INFORMATION:
******************************
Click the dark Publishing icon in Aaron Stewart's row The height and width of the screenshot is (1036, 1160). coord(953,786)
******************************
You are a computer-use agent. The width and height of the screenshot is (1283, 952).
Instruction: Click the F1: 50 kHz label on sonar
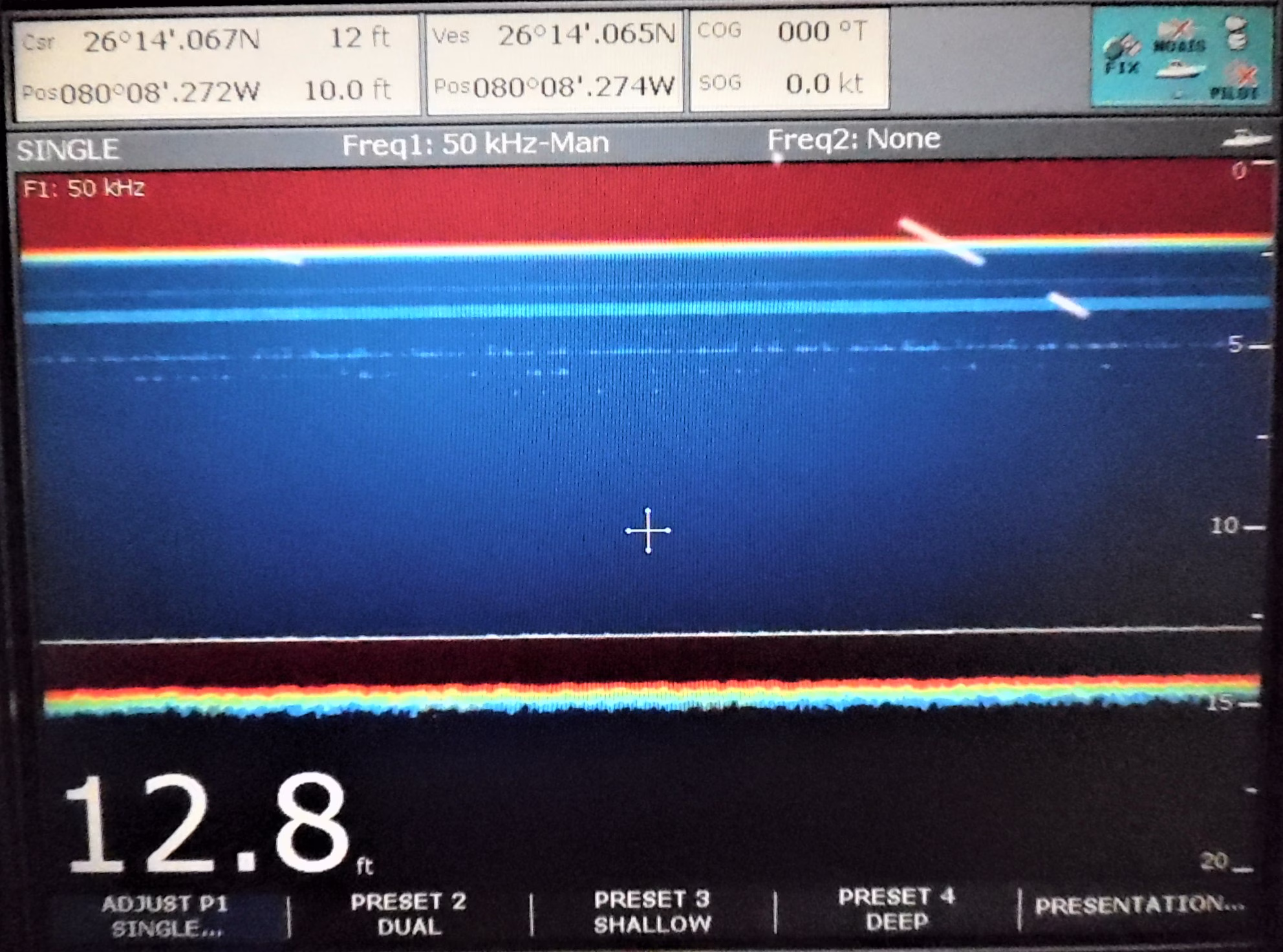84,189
******************************
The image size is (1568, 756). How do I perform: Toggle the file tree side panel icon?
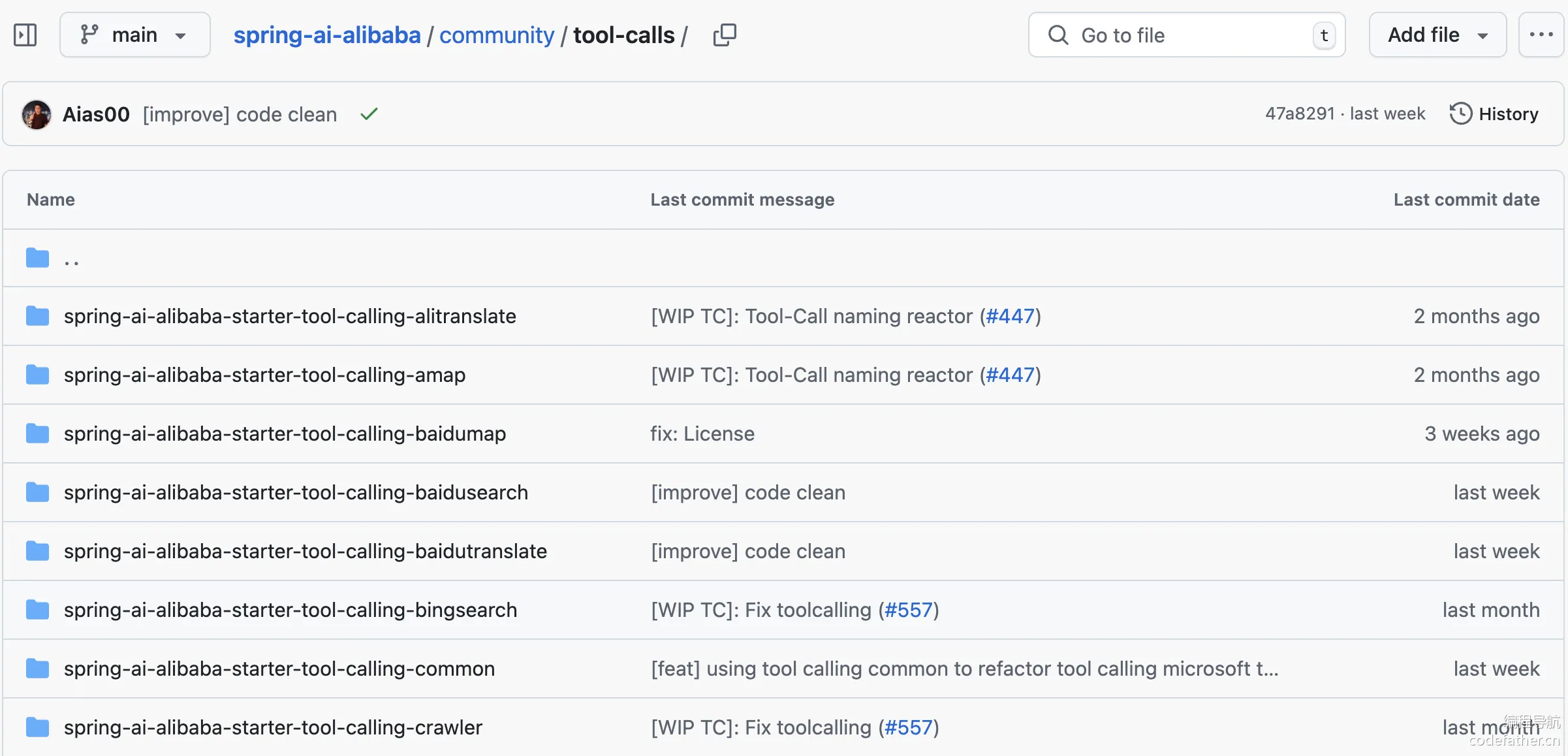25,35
******************************
WHAT THE TASK REQUIRES: Go through the listing and work out how many lines include the string "width". Give only the number.

ANSWER TO THIS PROBLEM: 2